Cristian is currently engaged in three long-term projects. By adopting an interdisciplinary approach, integrating theories and methodologies from anthropological archaeology, ethnohistory, art history, museum studies, and Indigenous studies, he is developing a research project in collaboration with the Native Comcáac community and the Museo Comcáac in Sonora, México. One of the primary objectives of this project is to research how social identity is influenced by interregional interaction and migration and the landscape. Additionally, the project seeks to explore how contemporary cultural identity can promote the acceptance of diverse social identities, including transnational, Indigenous, sexuality and gender identities. His second project as a collaborator of the Proyecto Arqueológico del Municipio de Corn Island (PAMCI), seeks to understand shifting social identities along Nicaragua’s Caribbean Coast as a result of interregional interaction, migration, and exchange.
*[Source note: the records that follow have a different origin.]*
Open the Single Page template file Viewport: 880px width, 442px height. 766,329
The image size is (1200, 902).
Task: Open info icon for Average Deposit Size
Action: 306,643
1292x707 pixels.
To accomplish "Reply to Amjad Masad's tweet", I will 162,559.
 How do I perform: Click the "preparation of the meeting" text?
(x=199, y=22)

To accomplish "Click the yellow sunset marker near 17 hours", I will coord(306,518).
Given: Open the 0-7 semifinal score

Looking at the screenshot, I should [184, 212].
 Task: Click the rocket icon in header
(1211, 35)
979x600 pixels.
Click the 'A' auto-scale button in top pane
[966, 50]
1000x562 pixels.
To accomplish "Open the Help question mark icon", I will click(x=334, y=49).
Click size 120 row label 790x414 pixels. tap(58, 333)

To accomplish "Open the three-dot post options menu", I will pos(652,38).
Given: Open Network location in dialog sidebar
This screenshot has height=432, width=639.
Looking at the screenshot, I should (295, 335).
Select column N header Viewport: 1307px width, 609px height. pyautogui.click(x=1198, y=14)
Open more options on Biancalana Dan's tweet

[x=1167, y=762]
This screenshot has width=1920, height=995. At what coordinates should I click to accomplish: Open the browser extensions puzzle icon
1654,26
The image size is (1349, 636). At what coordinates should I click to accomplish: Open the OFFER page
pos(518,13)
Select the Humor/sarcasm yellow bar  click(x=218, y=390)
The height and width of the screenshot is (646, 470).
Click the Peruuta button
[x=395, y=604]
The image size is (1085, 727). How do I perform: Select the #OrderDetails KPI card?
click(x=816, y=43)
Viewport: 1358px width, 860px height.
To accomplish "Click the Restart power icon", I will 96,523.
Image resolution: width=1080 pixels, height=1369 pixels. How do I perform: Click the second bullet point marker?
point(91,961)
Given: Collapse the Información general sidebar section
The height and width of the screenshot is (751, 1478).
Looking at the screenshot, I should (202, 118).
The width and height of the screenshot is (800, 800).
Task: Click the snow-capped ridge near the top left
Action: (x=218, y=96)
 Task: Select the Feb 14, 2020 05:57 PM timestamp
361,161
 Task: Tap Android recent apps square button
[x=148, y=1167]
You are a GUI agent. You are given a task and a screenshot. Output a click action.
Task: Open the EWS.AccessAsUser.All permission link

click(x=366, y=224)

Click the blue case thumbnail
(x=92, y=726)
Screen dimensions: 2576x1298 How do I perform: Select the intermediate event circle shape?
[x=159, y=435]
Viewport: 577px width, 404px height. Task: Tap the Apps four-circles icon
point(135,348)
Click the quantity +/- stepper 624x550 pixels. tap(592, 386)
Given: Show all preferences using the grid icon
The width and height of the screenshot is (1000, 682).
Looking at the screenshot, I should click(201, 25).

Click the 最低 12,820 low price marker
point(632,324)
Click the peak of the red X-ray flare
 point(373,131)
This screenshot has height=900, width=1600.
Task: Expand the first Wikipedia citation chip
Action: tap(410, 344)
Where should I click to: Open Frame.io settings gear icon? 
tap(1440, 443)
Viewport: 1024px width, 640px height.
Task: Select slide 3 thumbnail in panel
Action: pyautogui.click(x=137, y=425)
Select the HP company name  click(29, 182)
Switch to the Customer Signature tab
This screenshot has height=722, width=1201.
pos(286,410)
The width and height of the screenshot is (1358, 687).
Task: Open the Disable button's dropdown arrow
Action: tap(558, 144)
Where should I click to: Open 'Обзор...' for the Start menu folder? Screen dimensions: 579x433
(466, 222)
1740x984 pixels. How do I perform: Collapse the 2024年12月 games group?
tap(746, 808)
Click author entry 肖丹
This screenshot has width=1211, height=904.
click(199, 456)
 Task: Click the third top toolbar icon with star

More specifically, Cristian seeks to adopt an interdisciplinary approach to understand the human-animal interactions, and how early inhabitants across this region used day-to-day domestic and specialized artifacts to express their relation to non-human living beings. The third project entails the development of the Echoes of Our First People: Pre-colonial Era exhibit at the Corn Islands Virtual Museum to facilitate access of the Corn Islands cultural heritage to the local community, the greater diaspora of Corn Isleños, the general public, and the researchers and academics of the greater Isthmo-Colombian and Caribbean regions.